JEFFERSON CITY – A wide-ranging education bill is headed to Gov. Mike Parson’s desk.

The bill, SB 681, was sponsored by Sen. Cindy O’Laughlin, R-Shelbina, and grew to include proposals from a large number of legislators. The House passed it Thursday on a vote of 125-5. Earlier, the Senate passed it 29-4.

The legislation would promote literacy programs, address lead in schools’ drinking water, require written permission from parents for the use of corporal punishment, adjust how school districts investigate claims of abuse, remove requirements for adult high schools to provide on-site child care and Establish a Holocaust education commission.

It also would require special instruction plans for visually impaired students, increase state funding for the career ladder program, establish an “imagination library” and more.

Some policies that were included in the legislation, including broad open enrollment, were removed. Rather than allowing for statewide open enrollment, the legislation now includes a narrower provision. Beginning in the 2023-2024 school year, parents could send their children to a different school from their primary residence if they owned residential or agricultural property in that other district and paid more than $2,000 in school taxes to that district for four consecutive years.

Other provisions that were cut from the bill would have offered guidance on the instruction of Black history, required school districts to report how they spend federal aid and mandated teaching cursive writing.

The bill also did not grow to include changes that some Republican legislators had sought, including limits on transgender athletes from participating in high school sports or bans on “critical race theory” in Missouri schools.

Democrats on Thursday were mostly supportive of the bill but lamented the narrowing of open enrollment provisions and the removal of education guidance for Native American and Black history.

“It’s tough, the things that came off this bill,” said Rep. Maggie Nurrenbern, D-Kansas City. “But at the end of the day, we cannot allow the perfect to become the enemy of the good.”

Rep. Chuck Basye, R-Rocheport, handled the bill in the House.

The proposals that made it through the process would change the landscape of education in Missouri in a number of ways.

The legislation would promote literacy by establishing two new entities: an Office of Literacy and a Literacy Advisory Council.

The “Get the Lead Out of School Drinking Water Act” would require schools to provide drinking water with less than 5 parts per billion of lead by the start of the 2023-2024 school year. The act also outlines processes for testing drinking water and responses if a higher than acceptable concentration of lead is found.

The corporal punishment section would require notification to and written permission from parents before corporal punishment is used on their child.

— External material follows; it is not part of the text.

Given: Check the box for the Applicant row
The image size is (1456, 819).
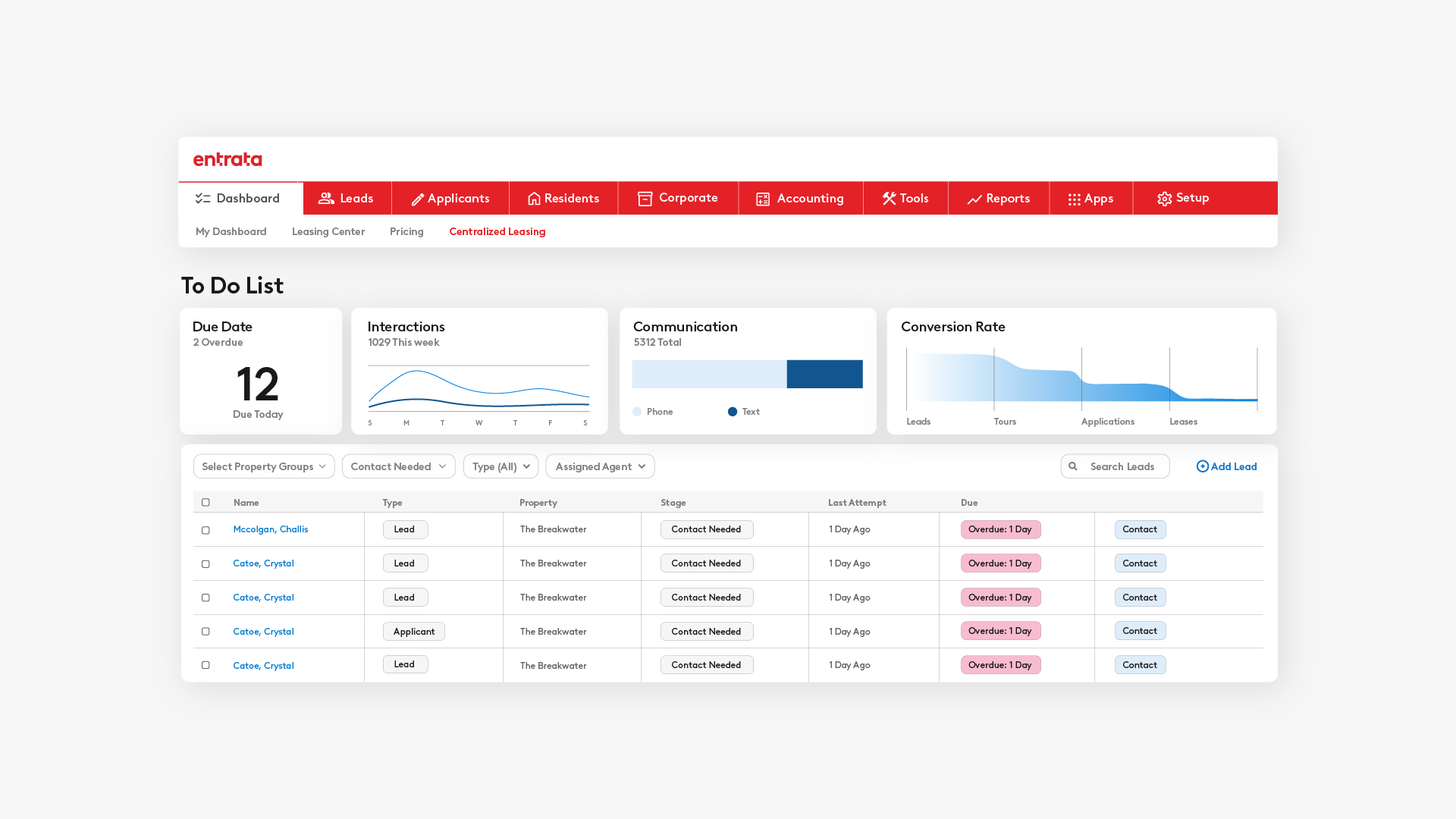Looking at the screenshot, I should [x=206, y=632].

The bill also would change requirements for child care at adult high schools. Currently, the law requires institutions designated as “adult high schools,” places that provide a high school education for adults, to provide on-site child care for the children of enrolled students. The bill removes on-site, but the requirement for providing child care remains.

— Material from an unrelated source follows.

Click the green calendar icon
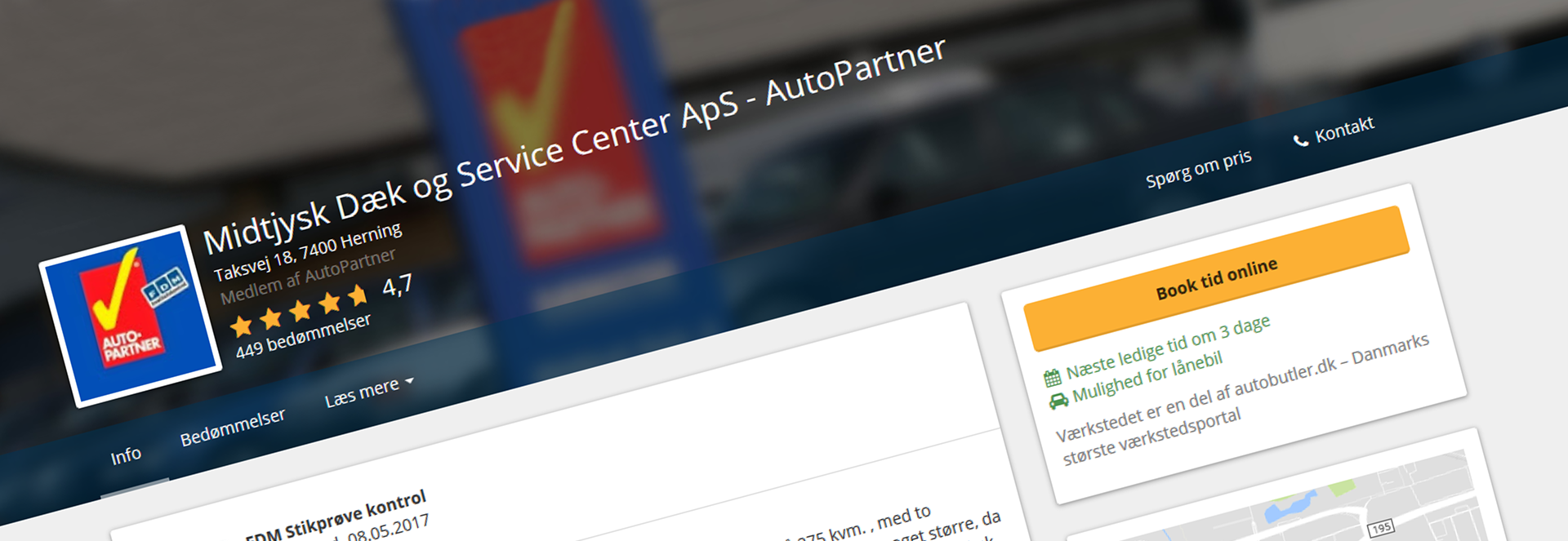The image size is (1568, 541). pyautogui.click(x=1053, y=378)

The Holocaust Education and Awareness Commission Act establishes a state commission within the Department of Elementary and Secondary Education to promote Holocaust education and awareness programs. The second week in April would be designated Holocaust Education Week.

Schools would be required to produce individualized education plans and individualized family support plans for blind and visually impaired students in the state. These plans would prioritize the instruction of Braille and access to nonvisual accessible assistive technology.

The bill also includes the Career Ladder Program, which provides raises to experienced teachers who provide additional services outside of direct instruction. The bill expands the number of people who are eligible and increases funding for salary supplements.

The imagination library is a program intended to encourage reading by preschool children. The program would provide books to children under the age of 5. The imagination library would be a state affiliate of an international program sponsored by pop and country music star Dolly Parton.

Teghan Simonton contributed to this report.